And so it ends. This really wasn’t much of a week in anime, considering a third of my airing shows have already finished, but it still seems worth it to stop by and turn the lights out. Even taken as the season’s conclusion, this was a pretty weird one; not only are Just Because! and Love Live lingering into the year’s final days, but March comes in like a lion isn’t concluding at all, and Land of the Lustrous was only able to offer a light thematic bookend. This was an extremely good season, but it seems that it’ll be ending very quietly; no anthemic finales, and not all that much finality in general. But hey, if all these great shows want to end with slow dignity instead of dramatic fanfare, I suppose they’ve earned that right.

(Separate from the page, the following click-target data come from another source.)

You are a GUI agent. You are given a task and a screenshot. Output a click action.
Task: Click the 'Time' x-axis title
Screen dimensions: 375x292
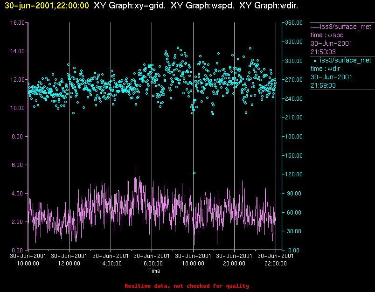154,271
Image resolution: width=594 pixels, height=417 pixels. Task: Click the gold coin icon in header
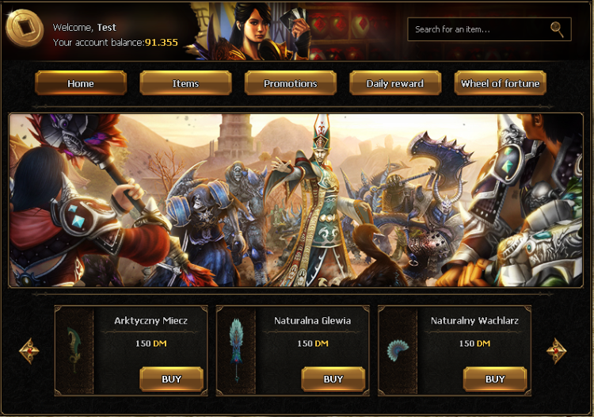coord(25,28)
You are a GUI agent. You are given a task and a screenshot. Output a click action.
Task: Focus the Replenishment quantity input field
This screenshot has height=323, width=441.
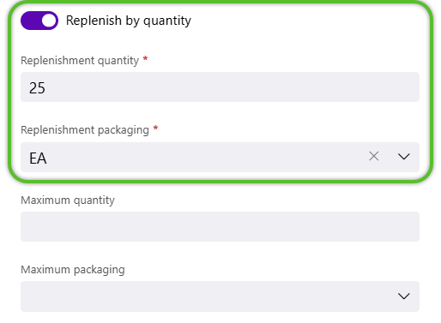pos(220,87)
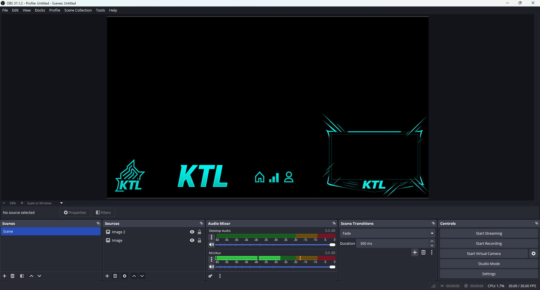Open the Fade transition dropdown
This screenshot has width=540, height=290.
pyautogui.click(x=432, y=233)
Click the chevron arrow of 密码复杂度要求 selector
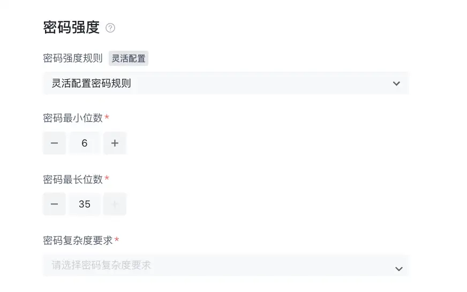Viewport: 467px width, 292px height. (x=399, y=269)
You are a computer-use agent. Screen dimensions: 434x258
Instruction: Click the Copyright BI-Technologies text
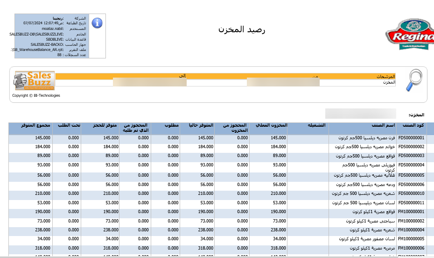(36, 95)
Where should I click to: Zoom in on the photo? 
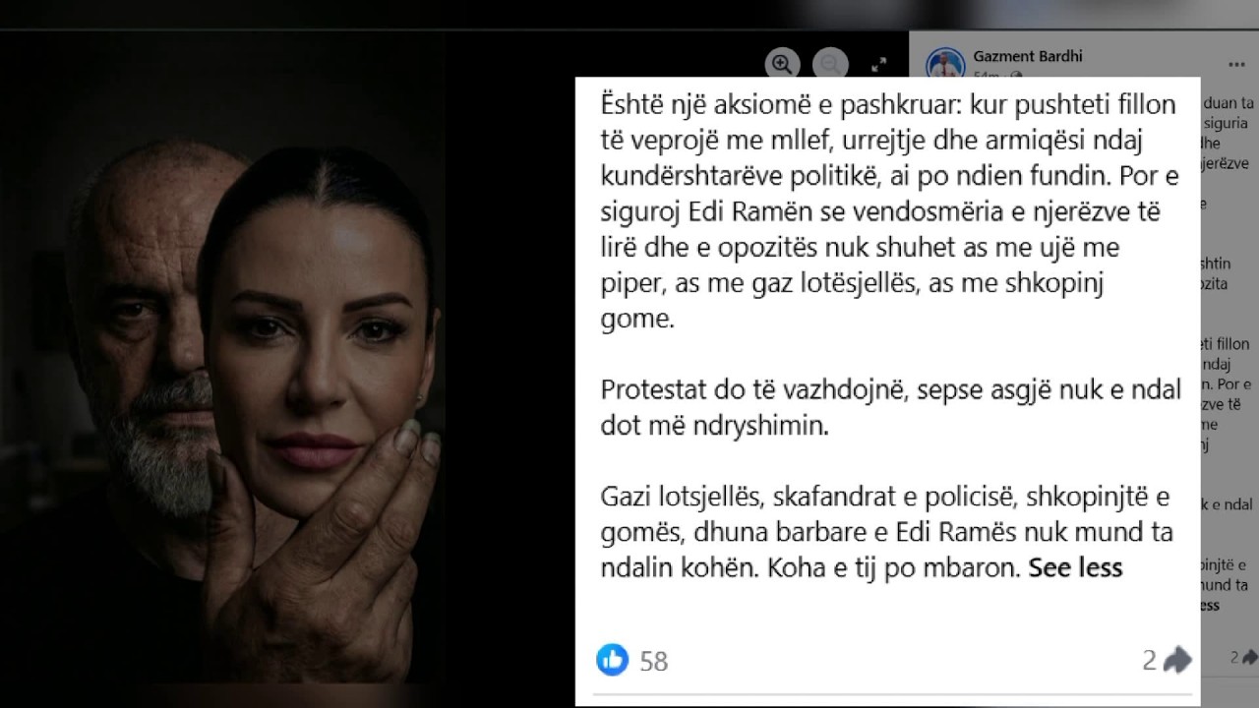782,65
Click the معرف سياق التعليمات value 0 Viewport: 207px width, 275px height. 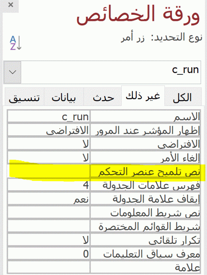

Land of the Lustrous sadly demonstrated the limitations of adaptation in its final episode. The plain fact is, there’s just very little way to provide a truly satisfying conclusion to a show that’s only covering a small portion of an ongoing manga. Made in Abyss handled that challenge by turning its last act into what essentially amounted to a small, self-contained film about Nanachi and Mitty. Lacking such a clear dramatic centerpiece, Land of the Lustrous instead worked to mirror its introduction in every possible way, from the casting of Phos’s anxieties onto other characters to the familiar shot frames dedicated to their interactions with Cynnabar. It worked well enough, but the increased dramatic focus on entirely unknown gems made it impossible to turn this into a truly conclusive and satisfying ending. Land of the Lustrous is a phenomenal show, but sometimes even phenomenal shows are limited by constraints outside their control.
Just Because! moved towards a significantly more conclusive ending, as Mio and Eita each headed off to attend the other’s first choice college exam. I appreciated this episode’s graceful mirroring of the two across its run, but frankly couldn’t feel the most invested in its actual drama. Mio and Eita are pleasant enough together, but they just don’t possess half the chemistry of Eita and Ena; or at least, we haven’t gotten enough scenes of them together for them to really demonstrate it. Just Because! is running into a relatively common romantic issue where you’re supposed to invest in a romance because “destined lovers,” but are given no tangible reasons to believe two characters belong together. The fact that Mio and Eita are so bad at being honest with each other is cute enough and true to each of their personalities, but it makes it inherently a bit more tough to care about their potential future together. Just Because! is a very good show, but I think it’d be significantly stronger if we’d gotten at least one more episode like Mio’s center exams, where these two were forced to demonstrate how much they care.
Love Live! Sunshine!! also moved towards a pretty conventional dramatic peak, as we basically just checked in with all the girls on the eve of their final competition. As usual, this episode avoided the overbearing sentimentality of the original series by demonstrating all of its cast members have lives and feelings beyond their existence as a school idol group. But like Just Because!, this episode was almost one hundred percent buildup, meaning it didn’t really offer that much of its own appeal. The performance at the end was presumably supposed to be our big payoff, but Aqours Love Live show surprisingly ended up being one of this season’s least engaging performances. Love Live has really stepped up their performance game this season, so it was kinda strange to see this performance fall below the bar set by their qualifiers show and Chika’s stage flips. That said, this season’s broader perspective has me excited to see what the show will pull off in its finale, as these girls actually move beyond the world they’ve been fighting for.
Finally, March comes in like a lion made no attempts to act like this was a season ending, in keeping with its usual no-fucks-given attitude towards dramatic adaptation structure. Even within this single episode, there was a serious sense of incongruity in going from “let’s hang out with the shogi-science club and underline how Rei was finally found a happy home” to “welp, time to close up this club, cya guys later.” But structural clumsiness aside, this first half did offer some firm and very welcome validation of Rei’s long, painful journey. Seeing Rei’s happy tears contrasted against a running water faucet felt like a redemption of that rushing water motif, the principle icon of the depression and self-hatred that have kept Rei down. March is far from a perfect show, but I can’t say I mind this season’s “all emotional payoff, all the time” credo.